I admire the simplicity of that business but am flummoxed as to why consultants seem incapable of saying as much. Press releases talk about consultants being “architects of the new economy” but fail to explain the building process.

Yes, such talk would further demystify the industry. But clients have lost patience with consultants who postulate on the “next big thing.” Consultants are indeed building the new economy, but as back-office helpers. How else to explain the industry’s reliance on straightforward technical projects, like installing widget software to manage widget inventories?

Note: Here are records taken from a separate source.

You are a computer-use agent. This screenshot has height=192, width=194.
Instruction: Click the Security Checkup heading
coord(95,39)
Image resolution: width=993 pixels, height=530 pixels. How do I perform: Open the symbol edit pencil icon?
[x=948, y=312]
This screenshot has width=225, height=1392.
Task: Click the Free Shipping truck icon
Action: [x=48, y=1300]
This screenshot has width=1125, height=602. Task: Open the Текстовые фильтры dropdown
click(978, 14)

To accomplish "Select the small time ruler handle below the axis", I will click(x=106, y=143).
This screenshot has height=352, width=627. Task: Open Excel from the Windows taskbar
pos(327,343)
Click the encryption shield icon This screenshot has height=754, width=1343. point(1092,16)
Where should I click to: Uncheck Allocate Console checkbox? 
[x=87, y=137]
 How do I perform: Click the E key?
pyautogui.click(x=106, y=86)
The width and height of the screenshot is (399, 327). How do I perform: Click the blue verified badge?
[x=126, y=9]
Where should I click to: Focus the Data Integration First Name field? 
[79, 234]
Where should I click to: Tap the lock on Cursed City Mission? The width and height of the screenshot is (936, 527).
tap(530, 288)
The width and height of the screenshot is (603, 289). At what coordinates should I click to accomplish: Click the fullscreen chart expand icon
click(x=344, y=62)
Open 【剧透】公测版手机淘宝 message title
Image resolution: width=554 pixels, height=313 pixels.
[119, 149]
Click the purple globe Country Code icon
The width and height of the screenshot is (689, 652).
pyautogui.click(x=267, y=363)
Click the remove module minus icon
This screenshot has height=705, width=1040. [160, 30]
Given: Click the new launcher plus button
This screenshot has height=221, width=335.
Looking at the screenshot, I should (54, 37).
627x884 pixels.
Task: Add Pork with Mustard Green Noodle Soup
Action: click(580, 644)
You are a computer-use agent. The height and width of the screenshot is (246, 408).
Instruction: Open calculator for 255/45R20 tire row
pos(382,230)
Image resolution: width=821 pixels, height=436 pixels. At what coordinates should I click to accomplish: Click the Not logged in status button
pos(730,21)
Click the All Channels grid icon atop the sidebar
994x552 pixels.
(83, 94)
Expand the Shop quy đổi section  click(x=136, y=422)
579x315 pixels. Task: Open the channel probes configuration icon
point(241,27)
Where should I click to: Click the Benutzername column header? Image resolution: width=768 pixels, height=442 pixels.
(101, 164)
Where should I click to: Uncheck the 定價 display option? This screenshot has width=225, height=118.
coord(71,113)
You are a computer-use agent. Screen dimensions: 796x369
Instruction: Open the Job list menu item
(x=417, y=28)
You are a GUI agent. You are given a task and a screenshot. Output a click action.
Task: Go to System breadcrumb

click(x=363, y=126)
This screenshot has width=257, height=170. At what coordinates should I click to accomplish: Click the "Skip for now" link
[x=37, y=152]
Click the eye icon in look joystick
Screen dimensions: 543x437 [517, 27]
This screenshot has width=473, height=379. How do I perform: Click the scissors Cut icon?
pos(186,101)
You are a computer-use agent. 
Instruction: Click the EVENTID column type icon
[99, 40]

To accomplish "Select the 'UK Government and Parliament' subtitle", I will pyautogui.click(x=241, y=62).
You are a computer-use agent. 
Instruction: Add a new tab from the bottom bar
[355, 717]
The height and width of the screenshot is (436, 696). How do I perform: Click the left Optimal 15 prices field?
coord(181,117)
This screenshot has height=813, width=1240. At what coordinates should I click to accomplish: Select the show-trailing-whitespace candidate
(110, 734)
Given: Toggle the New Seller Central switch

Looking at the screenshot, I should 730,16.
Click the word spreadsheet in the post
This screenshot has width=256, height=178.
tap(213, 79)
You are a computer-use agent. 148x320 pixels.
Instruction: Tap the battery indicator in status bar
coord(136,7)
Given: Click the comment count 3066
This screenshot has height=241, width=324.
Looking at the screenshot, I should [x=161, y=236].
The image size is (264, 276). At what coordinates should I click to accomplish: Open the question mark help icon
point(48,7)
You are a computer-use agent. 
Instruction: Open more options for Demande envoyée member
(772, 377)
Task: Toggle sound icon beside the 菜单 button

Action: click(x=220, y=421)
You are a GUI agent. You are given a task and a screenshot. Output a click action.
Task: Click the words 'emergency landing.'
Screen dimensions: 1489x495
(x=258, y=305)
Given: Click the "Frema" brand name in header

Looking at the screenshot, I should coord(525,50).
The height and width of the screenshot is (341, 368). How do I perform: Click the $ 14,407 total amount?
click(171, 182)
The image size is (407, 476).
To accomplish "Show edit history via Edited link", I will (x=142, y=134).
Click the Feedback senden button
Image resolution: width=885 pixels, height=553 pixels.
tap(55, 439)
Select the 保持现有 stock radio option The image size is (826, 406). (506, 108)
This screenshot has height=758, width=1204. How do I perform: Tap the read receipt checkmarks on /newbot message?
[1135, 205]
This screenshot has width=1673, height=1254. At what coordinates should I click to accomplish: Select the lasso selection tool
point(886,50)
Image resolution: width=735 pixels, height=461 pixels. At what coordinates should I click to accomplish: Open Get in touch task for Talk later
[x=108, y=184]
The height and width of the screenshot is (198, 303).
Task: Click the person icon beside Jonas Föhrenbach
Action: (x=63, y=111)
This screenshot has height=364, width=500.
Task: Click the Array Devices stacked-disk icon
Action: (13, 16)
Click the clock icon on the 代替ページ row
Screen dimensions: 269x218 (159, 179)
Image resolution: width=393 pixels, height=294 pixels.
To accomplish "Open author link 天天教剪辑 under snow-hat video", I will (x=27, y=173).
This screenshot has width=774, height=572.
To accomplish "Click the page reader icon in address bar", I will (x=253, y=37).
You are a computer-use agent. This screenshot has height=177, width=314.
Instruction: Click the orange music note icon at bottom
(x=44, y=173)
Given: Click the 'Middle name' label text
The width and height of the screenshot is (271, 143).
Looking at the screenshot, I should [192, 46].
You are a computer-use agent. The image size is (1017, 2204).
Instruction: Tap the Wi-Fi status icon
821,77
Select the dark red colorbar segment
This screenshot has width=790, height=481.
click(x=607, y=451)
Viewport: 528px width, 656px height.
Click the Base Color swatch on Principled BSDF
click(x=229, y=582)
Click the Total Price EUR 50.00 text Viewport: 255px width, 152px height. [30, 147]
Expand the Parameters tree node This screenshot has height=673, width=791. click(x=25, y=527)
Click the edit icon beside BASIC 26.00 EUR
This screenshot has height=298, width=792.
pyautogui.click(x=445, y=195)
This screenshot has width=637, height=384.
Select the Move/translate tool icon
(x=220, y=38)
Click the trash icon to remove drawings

Management consulting—as the old-timers know it—is a dying business. That’s not a bad thing. In fact, maybe we analysts will now have something tangible to study.

Heard on the street
Many top golfers have opted out of Accenture’s Match Play Championship, including Phil Mickelsen. Thus, we can only wonder how Phil would have looked in his KPMG hat accepting the winner’s trophy from Accenture CEO Joe Forehand. Maybe next year?
Inside Consulting is written by Tom Rodenhauser as a free weekly supplement to The Rodenhauser Report. The report informs senior advisors and business executives of consulting trends and best practices. Subscription cost is $295 per year for 10 issues. Copyright 2000, Consulting Information Services, LLC. Reproduction is prohibited. Quotation with attribution is encouraged.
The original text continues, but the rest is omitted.